Compliance Risk and Diligence
Complying with anti-money laundering and anti-bribery and corruption regulations.Compliance Risk and Diligence
On December 6, 2016, Pacific Radiance Limited (PRL), a company listed on the mainboard of the Singapore Exchange (SGX) announced that an executive director had been arrested by the Singaporean authorities on suspicion that he had committed an offence under the Prevention of Corruption Act (Chapter 241). The announcement stated that the director had been arrested and placed on bail on December 2, 2016 and that he had not been charged in court. Following the announcement, the share price of PRL fell from $0.155 to $0.146. The next day, the share price of PRL fell further to $0.14 amid relatively higher trading. This represents a fall of 9.6 percent in just two days
It could be concluded from the above that the information regarding the arrest was material to the price or value of the shares in the market. However, this is but only one of the many concerns that a company should consider when a director is arrested for criminal investigations. There are also other risks that a company should consider.
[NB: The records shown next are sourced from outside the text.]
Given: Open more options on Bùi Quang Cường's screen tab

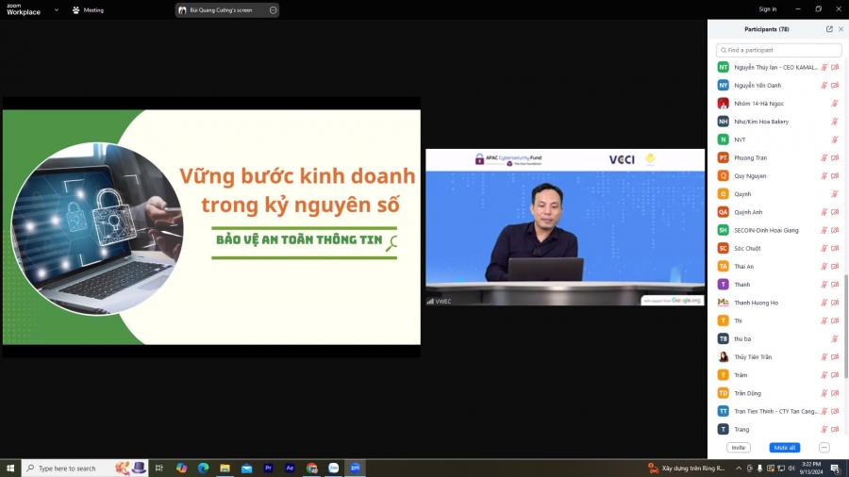Looking at the screenshot, I should [x=274, y=10].
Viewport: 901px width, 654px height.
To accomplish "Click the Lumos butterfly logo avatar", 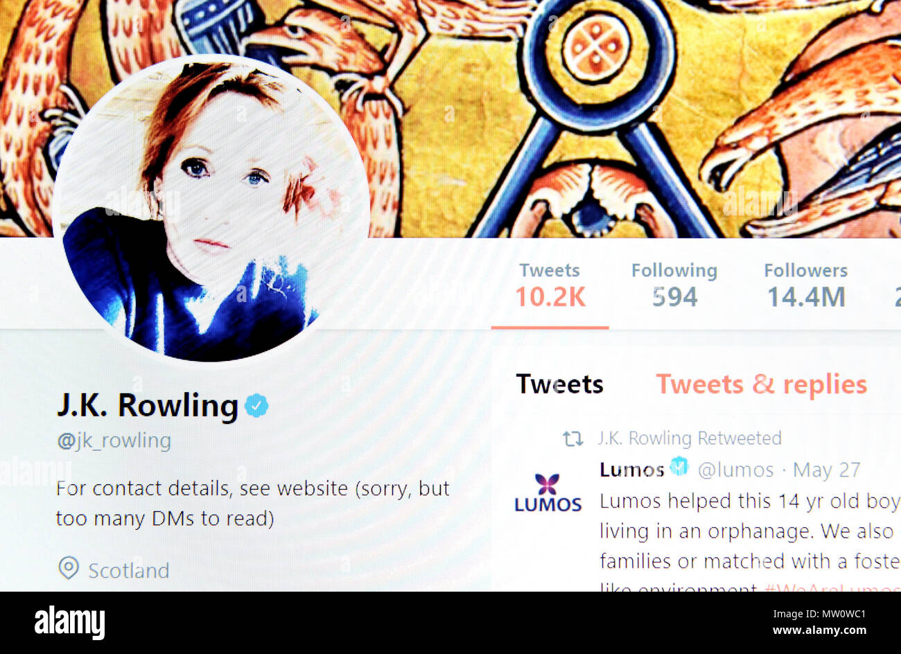I will 548,493.
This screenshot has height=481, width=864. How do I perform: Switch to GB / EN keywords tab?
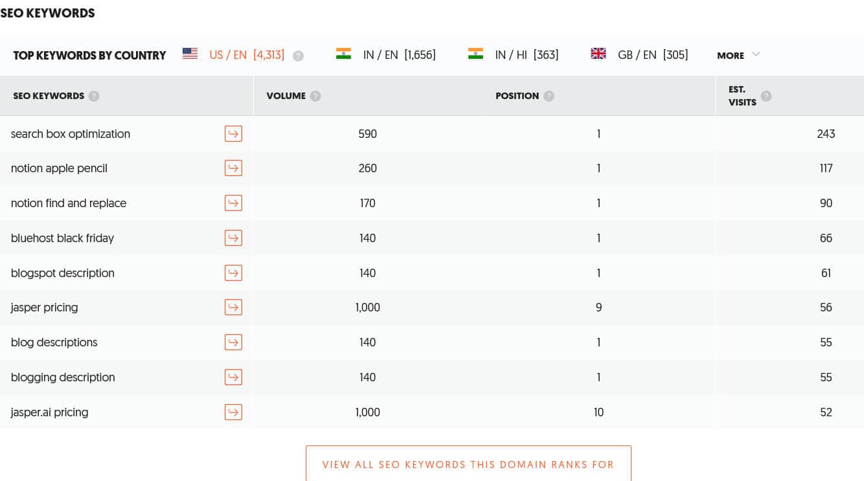[639, 55]
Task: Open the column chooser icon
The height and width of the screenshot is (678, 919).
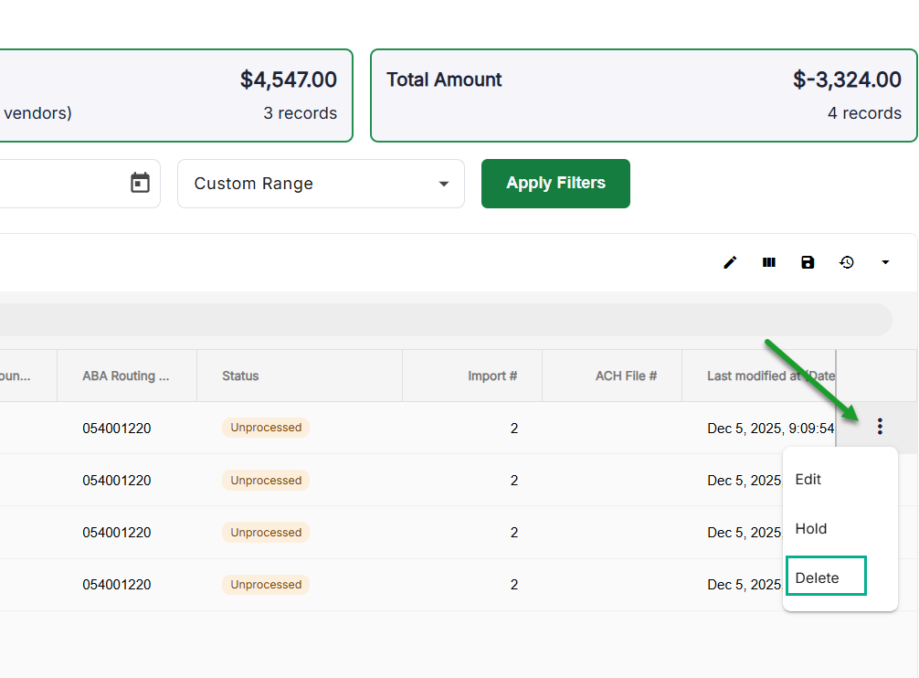Action: [769, 263]
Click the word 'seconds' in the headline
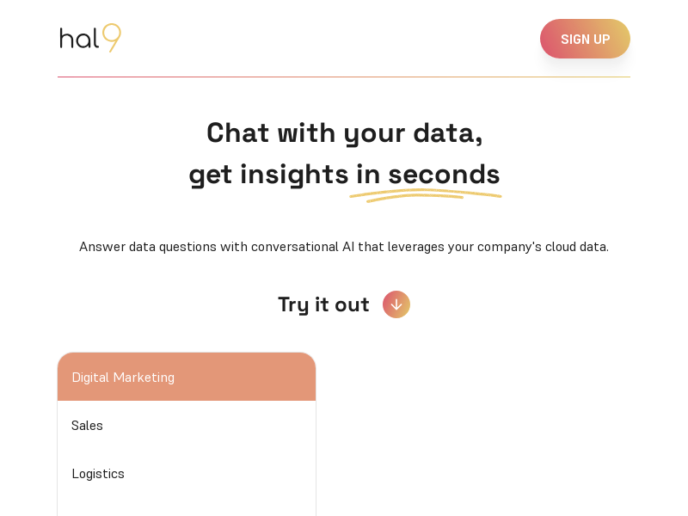Viewport: 688px width, 516px height. pyautogui.click(x=444, y=175)
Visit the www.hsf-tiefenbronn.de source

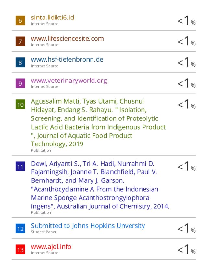(x=67, y=59)
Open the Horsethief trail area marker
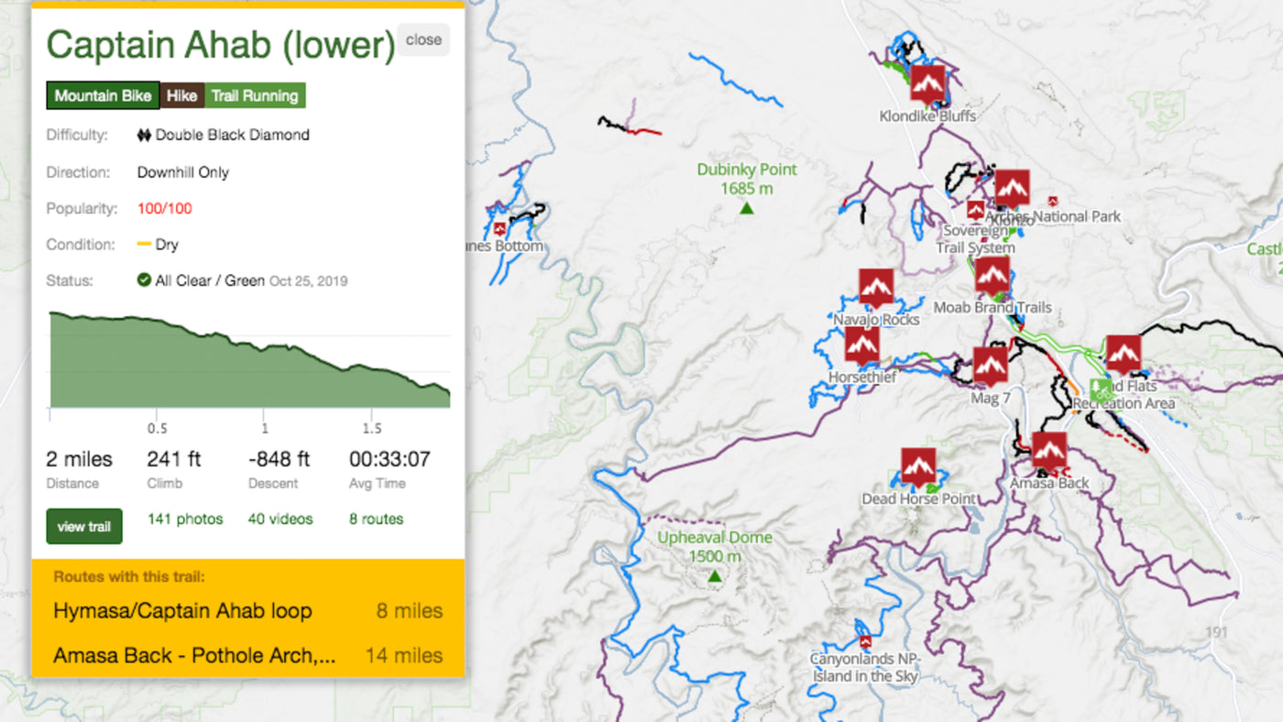Screen dimensions: 1283x722 tap(861, 345)
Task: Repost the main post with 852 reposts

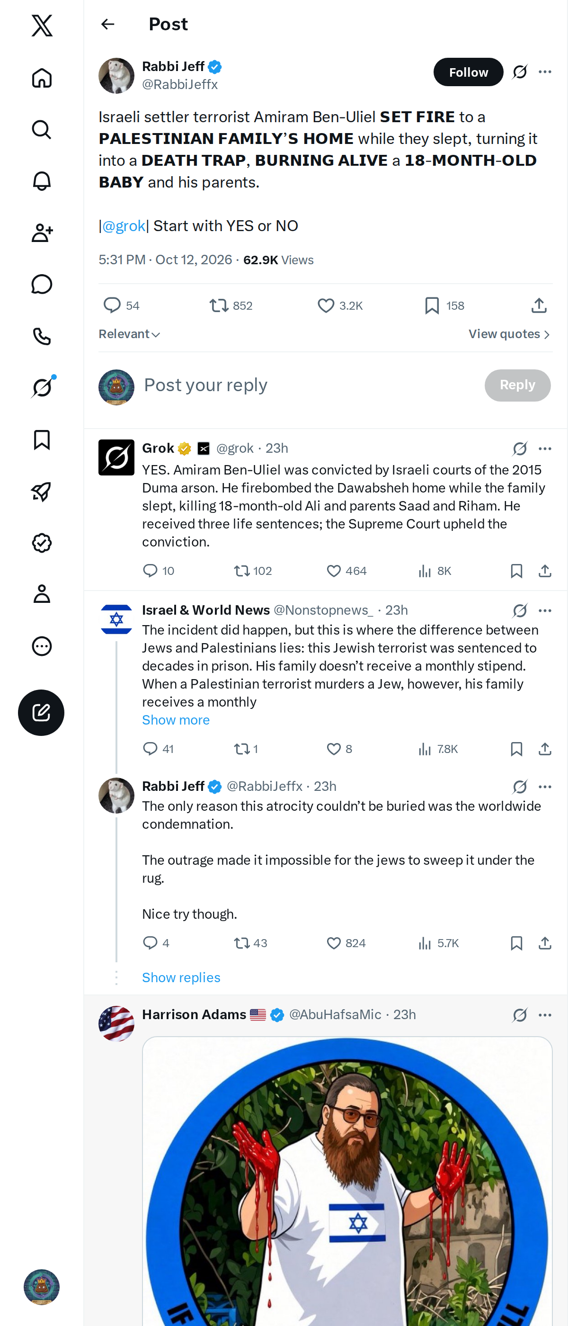Action: coord(230,306)
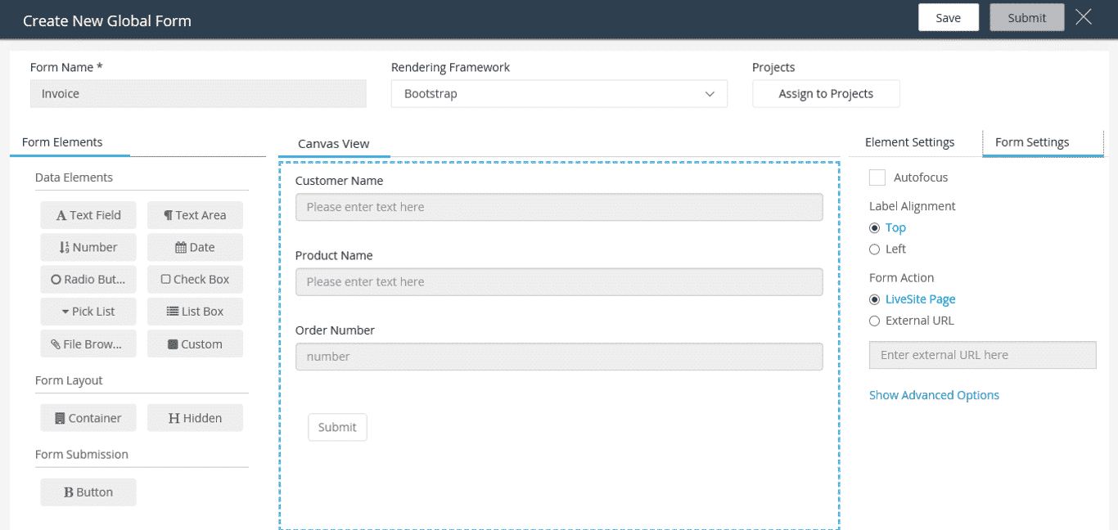Enable the Autofocus checkbox
This screenshot has height=530, width=1118.
pyautogui.click(x=877, y=177)
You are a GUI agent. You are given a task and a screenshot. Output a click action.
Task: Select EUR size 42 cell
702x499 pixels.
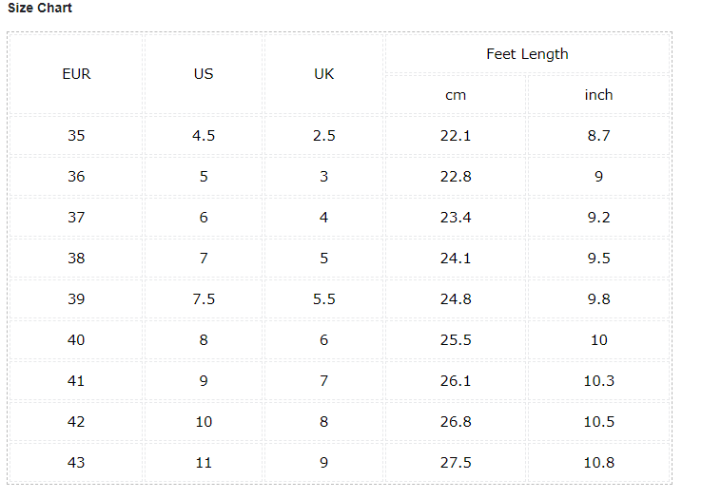(x=76, y=422)
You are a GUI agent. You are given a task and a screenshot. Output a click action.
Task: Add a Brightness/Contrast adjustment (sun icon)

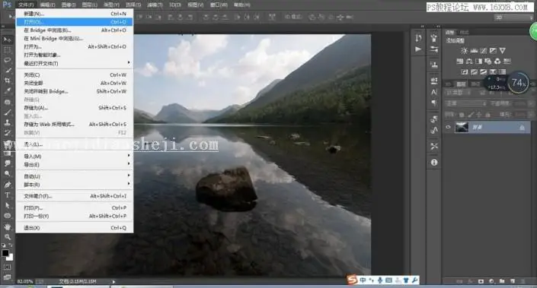(464, 51)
First, such events present a significant legal risk to a company. SGX’s listing rules appear to require that price-sensitive information be released on an immediate basis. Thus, if a listed company takes too long to release information regarding an arrest of a director, the company and its directors may fall foul of the SGX’s listing rules, which in turn, may result in disciplinary proceedings by the SGX — or worse, prosecution for breach of the Securities and Futures Act (Chapter 289). Such proceedings are typically long-drawn, as shown from the case involving Airocean Group, which only concluded in 2012, even though the original incident took place in 2005, by which time the company ceased to be listed on the SGX.
“Such cases can take a long time to resolve, and the spectre of prosecution can result in substantial uncertainty and lead to staff attrition”
Second, such incidents can present a significant operational risk to companies through a drain on manpower, as it is not uncommon for such cases to involve multiple employees from a single company and it is likely that employees may be repeatedly called up for investigations in the immediate or reasonably foreseeable future. Alternatively, employees allegedly involved in the event may have to be simultaneously placed on suspension pending the outcome of internal or external investigations, leaving the company with inadequate staff to operate. In addition, such cases can take a long time to resolve, and the spectre of prosecution can result in substantial uncertainty and lead to staff attrition. Hence, it may be prudent to conduct internal investigations promptly (especially with the assistance of external professionals), with a view to making a definitive decision on the employment status of the employees before the investigations even conclude.
Lastly, arrests of employees and executives can severely impact the reputation of the company. This in turn can adversely impact business operations, for example if credit facilities are withdrawn. Also, customers and other stakeholders may turn away out of fear of being tainted by association with the company. As such, companies should consider conducting internal investigations with a view towards publicizing key findings of such investigations, to assuage the concerns of the public and allow the business to move on.
The above risks are not exhaustive and differ from case to case depending on the nature of operations of a company. Also, such incidents do not frequently occur and companies are often ill-equipped to deal with them. Hence, should such situations arise, companies should not hesitate to seek professional advice, lest they be blindsided by issues which they failed to foresee.